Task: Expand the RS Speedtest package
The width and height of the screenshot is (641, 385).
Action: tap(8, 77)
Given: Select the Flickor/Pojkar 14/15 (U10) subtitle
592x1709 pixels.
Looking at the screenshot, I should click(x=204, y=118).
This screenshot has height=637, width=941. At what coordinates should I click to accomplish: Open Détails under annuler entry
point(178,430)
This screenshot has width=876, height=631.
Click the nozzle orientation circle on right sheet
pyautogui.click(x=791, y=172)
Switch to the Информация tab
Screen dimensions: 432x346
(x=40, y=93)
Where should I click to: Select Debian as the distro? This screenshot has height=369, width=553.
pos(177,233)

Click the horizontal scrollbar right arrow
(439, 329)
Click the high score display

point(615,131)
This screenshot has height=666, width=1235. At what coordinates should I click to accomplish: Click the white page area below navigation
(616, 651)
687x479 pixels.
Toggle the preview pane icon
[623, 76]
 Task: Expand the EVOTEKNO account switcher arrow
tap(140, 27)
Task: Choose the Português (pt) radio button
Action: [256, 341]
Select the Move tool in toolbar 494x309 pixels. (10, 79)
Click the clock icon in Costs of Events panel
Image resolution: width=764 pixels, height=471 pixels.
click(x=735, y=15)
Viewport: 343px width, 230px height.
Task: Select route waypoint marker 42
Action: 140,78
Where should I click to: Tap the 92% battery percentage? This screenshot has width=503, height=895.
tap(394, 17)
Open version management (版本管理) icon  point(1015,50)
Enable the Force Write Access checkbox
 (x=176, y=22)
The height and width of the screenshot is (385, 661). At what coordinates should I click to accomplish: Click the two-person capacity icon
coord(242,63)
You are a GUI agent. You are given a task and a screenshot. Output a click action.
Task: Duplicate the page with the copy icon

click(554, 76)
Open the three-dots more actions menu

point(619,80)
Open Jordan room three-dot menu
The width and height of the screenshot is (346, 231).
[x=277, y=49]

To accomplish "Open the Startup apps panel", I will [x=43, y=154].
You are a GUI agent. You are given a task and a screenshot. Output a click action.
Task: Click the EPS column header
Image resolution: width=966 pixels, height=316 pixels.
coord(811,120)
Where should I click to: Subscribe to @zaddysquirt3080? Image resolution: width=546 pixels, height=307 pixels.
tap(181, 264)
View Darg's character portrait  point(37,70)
********
Every line above from the line with "Task: Expand the EVOTEKNO" to the line with "Open version management", inclusive, must be returned exactly; no other line belongs in the reply.

* Response box *
 Task: Expand the EVOTEKNO account switcher arrow
tap(140, 27)
Task: Choose the Português (pt) radio button
Action: [256, 341]
Select the Move tool in toolbar 494x309 pixels. (10, 79)
Click the clock icon in Costs of Events panel
Image resolution: width=764 pixels, height=471 pixels.
click(x=735, y=15)
Viewport: 343px width, 230px height.
Task: Select route waypoint marker 42
Action: 140,78
Where should I click to: Tap the 92% battery percentage? This screenshot has width=503, height=895.
tap(394, 17)
Open version management (版本管理) icon  point(1015,50)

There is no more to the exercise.